─── Task material

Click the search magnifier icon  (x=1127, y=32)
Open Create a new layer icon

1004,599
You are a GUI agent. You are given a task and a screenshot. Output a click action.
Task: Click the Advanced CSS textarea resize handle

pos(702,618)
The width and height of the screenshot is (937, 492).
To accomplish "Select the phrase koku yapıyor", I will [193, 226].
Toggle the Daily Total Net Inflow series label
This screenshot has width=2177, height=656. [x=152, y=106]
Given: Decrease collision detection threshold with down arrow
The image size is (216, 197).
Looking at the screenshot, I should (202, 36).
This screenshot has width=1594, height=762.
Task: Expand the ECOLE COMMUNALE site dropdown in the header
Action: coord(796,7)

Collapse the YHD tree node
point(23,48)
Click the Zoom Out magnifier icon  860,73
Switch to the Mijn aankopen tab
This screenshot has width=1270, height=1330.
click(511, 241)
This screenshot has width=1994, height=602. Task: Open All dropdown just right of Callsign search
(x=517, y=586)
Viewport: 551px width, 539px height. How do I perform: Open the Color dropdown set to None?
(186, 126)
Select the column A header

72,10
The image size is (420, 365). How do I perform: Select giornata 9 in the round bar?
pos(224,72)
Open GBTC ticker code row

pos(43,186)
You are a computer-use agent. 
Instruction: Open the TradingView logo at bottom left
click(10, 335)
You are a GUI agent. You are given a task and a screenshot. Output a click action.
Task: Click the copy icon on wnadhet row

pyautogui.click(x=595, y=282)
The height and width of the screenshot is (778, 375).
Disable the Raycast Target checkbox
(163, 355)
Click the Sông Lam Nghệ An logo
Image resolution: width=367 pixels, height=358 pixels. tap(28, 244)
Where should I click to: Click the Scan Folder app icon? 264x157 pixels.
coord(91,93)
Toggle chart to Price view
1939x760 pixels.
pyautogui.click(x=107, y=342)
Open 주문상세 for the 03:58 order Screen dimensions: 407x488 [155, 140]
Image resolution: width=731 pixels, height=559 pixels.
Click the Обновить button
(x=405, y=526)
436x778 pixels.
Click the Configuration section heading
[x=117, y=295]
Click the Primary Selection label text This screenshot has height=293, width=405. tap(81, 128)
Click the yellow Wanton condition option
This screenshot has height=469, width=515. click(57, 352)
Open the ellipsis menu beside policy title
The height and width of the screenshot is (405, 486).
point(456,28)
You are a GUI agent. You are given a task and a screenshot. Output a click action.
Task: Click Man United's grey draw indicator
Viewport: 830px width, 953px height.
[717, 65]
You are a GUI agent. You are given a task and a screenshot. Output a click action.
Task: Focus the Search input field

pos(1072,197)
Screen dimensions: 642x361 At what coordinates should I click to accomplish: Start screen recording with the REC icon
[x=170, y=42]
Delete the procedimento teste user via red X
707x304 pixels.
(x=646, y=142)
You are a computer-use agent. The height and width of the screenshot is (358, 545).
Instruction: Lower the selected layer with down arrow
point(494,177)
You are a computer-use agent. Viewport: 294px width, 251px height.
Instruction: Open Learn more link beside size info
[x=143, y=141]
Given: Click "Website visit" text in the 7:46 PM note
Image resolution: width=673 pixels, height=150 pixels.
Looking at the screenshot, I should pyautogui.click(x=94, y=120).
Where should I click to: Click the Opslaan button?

──────

→ Requirement
Take the line holding "Viewport: 830px width, 953px height." and the lines after it through the end of the entries. Retype them exactly and add nothing.

→ Exercise answer
Viewport: 830px width, 953px height.
[717, 65]
You are a GUI agent. You are given a task and a screenshot. Output a click action.
Task: Focus the Search input field

pos(1072,197)
Screen dimensions: 642x361 At what coordinates should I click to accomplish: Start screen recording with the REC icon
[x=170, y=42]
Delete the procedimento teste user via red X
707x304 pixels.
(x=646, y=142)
You are a computer-use agent. The height and width of the screenshot is (358, 545).
Instruction: Lower the selected layer with down arrow
point(494,177)
You are a computer-use agent. Viewport: 294px width, 251px height.
Instruction: Open Learn more link beside size info
[x=143, y=141]
Given: Click "Website visit" text in the 7:46 PM note
Image resolution: width=673 pixels, height=150 pixels.
Looking at the screenshot, I should pyautogui.click(x=94, y=120).
Where should I click to: Click the Opslaan button?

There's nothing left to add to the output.